## Text excerpt

***

Monday, July 9, 2012

Summer of Slash: Friday the 13th, Part 3

By 1983, “the template” – that which the original Friday the 13th helped create and, more importantly, make profitable – had pretty much been sucked dry. We knew the score: psycho killer seeks revenge, group of sex-hungry teens meets somewhere remote for the weekend, and psycho killer finds group of sex-hungry teens and quickly dispatches of them in ways that in 1983 were beginning to feel rather ordinary. And that’s the thing with the third entry in the Friday series: it (being the producers) knows that simply offering up another tale of teenagers being slashed might not be enough (even though they would continue, familiarity be damned, for TEN more movies), so how do they try to make this already old chestnut seem like a fresh and new entry? 3-D, of course! In what has to be one of the most laughable of all 3-D films to be released during that weird era in the ‘80s, Friday the 13th, Part 3 (no I will not say Part 3-D, I have standards here) is one of the more laughably bad of the lot (and this is a lot that contains Jaws 3 and Freddy’s Dead). Friday the 13th, Part 3 is bad, bad, bad; however, it’s cheesy and harmless enough that if you watch the film with a group of friends, you can get yourself through it. But make no mistake, aside from Part 5 and maybe Part 8, Part 3 is arguably the worst of the series.

The film opens with yet another recap opening – only this time the filmmakers (Steve Miner returning and being the only director in the series to return as director), for reasons that make absolutely no sense, change the ending from the previous film – and it’s the worst of the recaps that open the first four movies (there’s not much positive I can say about entries five through ten, but the fact they did away with the recap openings after Final Chapter is arguably the only thing worthwhile the last six sequels contribute to the series). Egregious on so many levels but for the sake of brevity I’ll boil it down to one frustrating moment: it completely removes the great, crazy Jason-jumps-through-a-window scene. Instead, Miner (more on him later) and co. opt to give us something as uninspired as the 3-D gimmick that drags down nearly every scene in this movie: Ginny and Paul simply walk out of the shack and Jason takes the machete out of his neck to show us he’s alive. Stupid. But it gets worse. The camera then pans up to Mrs. Voorhees’ severed head (I was half expecting her eyes to open) and that theme kicks in…

Those that have seen the film, you know what I’m talking about. And how could you not remember, for the shittiest, most laughably bad 8-bit, disco-themed version of Henry Manfredini’s classic theme kicks in as those big block letters expand into equally laughably bad 3-D so that it looks like the title of the movie is coming at the audience. It's one of the most talked about things about Part 3, and unfortunately if the bad stopped there and the rest of the movie was just your average slasher, then we'd be okay. But it gets much, much worse. So those credits: yes, this is the type of 3-D movie Friday the 13th, Part 3 was interested in being in; it wanted nothing more than to be the most blatantly lazy and obvious kind of 3-D horror movie. And yet I am absolutely convinced that more cheaply made movies from the '50s had better 3-D than what's on display here.

***

## Record excerpts
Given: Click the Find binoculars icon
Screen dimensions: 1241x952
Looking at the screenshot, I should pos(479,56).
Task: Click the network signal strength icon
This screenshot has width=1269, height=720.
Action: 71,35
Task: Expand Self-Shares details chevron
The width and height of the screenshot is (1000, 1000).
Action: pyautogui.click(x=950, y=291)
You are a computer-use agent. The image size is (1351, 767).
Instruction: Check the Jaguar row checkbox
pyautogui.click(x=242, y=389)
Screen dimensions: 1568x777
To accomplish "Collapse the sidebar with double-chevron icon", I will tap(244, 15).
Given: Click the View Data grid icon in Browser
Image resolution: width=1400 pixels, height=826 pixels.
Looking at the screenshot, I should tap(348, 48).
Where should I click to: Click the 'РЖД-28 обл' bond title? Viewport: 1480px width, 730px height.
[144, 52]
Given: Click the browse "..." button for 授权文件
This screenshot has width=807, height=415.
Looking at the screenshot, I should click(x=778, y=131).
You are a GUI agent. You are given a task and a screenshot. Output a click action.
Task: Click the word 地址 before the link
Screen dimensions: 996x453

***

## Work to complete
[A] Answer these questions about the review:
(i) By what year does the review say "the template" had pretty much been sucked dry?
(ii) Who is named as the only director in the series to return as director?
(iii) Whose classic theme does the review say gets an 8-bit, disco-themed version?
[B] Copy the part of the review starting with "Those that have" and going on through "on display here.", swapping "disco-themed" for "synth-heavy".

## Task solutions
[A]
(i) 1983
(ii) Steve Miner
(iii) Henry Manfredini's

[B]
Those that have seen the film, you know what I’m talking about. And how could you not remember, for the shittiest, most laughably bad 8-bit, synth-heavy version of Henry Manfredini’s classic theme kicks in as those big block letters expand into equally laughably bad 3-D so that it looks like the title of the movie is coming at the audience. It's one of the most talked about things about Part 3, and unfortunately if the bad stopped there and the rest of the movie was just your average slasher, then we'd be okay. But it gets much, much worse. So those credits: yes, this is the type of 3-D movie Friday the 13th, Part 3 was interested in being in; it wanted nothing more than to be the most blatantly lazy and obvious kind of 3-D horror movie. And yet I am absolutely convinced that more cheaply made movies from the '50s had better 3-D than what's on display here.